DATA SECTION:
# # # # # # #
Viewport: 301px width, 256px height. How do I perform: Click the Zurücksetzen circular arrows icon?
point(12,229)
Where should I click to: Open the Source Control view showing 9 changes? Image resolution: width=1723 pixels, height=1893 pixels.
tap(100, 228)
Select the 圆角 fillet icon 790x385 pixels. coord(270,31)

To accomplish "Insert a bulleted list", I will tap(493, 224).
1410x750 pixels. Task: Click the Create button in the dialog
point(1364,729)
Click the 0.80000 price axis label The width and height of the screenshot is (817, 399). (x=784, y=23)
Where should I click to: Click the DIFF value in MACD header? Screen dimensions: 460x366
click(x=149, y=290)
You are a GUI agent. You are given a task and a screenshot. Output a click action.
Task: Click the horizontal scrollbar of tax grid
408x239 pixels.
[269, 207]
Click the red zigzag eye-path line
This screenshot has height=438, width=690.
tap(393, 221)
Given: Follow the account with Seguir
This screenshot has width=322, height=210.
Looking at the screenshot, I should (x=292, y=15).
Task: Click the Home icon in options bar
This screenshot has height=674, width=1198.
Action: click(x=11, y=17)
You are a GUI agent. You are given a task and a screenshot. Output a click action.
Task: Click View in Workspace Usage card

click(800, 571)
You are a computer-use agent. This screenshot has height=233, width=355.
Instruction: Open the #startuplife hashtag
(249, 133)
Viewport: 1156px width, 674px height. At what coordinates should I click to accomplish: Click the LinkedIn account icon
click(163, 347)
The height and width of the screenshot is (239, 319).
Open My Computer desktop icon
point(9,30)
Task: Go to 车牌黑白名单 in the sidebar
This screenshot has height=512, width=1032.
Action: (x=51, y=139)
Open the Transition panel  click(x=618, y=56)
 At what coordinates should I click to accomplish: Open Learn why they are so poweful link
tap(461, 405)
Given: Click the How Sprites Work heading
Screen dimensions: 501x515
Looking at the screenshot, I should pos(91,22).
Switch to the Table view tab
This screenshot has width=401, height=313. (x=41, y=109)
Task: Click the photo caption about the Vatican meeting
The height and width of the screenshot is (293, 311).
# # # # # # #
DIRECTION: Rewrite the entries starting at the line that contains "Task: Click the Home icon in options bar" and ending at the final entry, with "Transition panel" changed to "Effects panel" and nothing else altered.

ANSWER TO THIS EXERCISE:
Task: Click the Home icon in options bar
This screenshot has height=674, width=1198.
Action: click(x=11, y=17)
You are a GUI agent. You are given a task and a screenshot. Output a click action.
Task: Click View in Workspace Usage card

click(800, 571)
You are a computer-use agent. This screenshot has height=233, width=355.
Instruction: Open the #startuplife hashtag
(249, 133)
Viewport: 1156px width, 674px height. At what coordinates should I click to accomplish: Click the LinkedIn account icon
click(163, 347)
The height and width of the screenshot is (239, 319).
Open My Computer desktop icon
point(9,30)
Task: Go to 车牌黑白名单 in the sidebar
This screenshot has height=512, width=1032.
Action: (x=51, y=139)
Open the Effects panel  click(x=618, y=56)
 At what coordinates should I click to accomplish: Open Learn why they are so poweful link
tap(461, 405)
Given: Click the How Sprites Work heading
Screen dimensions: 501x515
Looking at the screenshot, I should pos(91,22).
Switch to the Table view tab
This screenshot has width=401, height=313. (x=41, y=109)
Task: Click the photo caption about the Vatican meeting
The height and width of the screenshot is (293, 311).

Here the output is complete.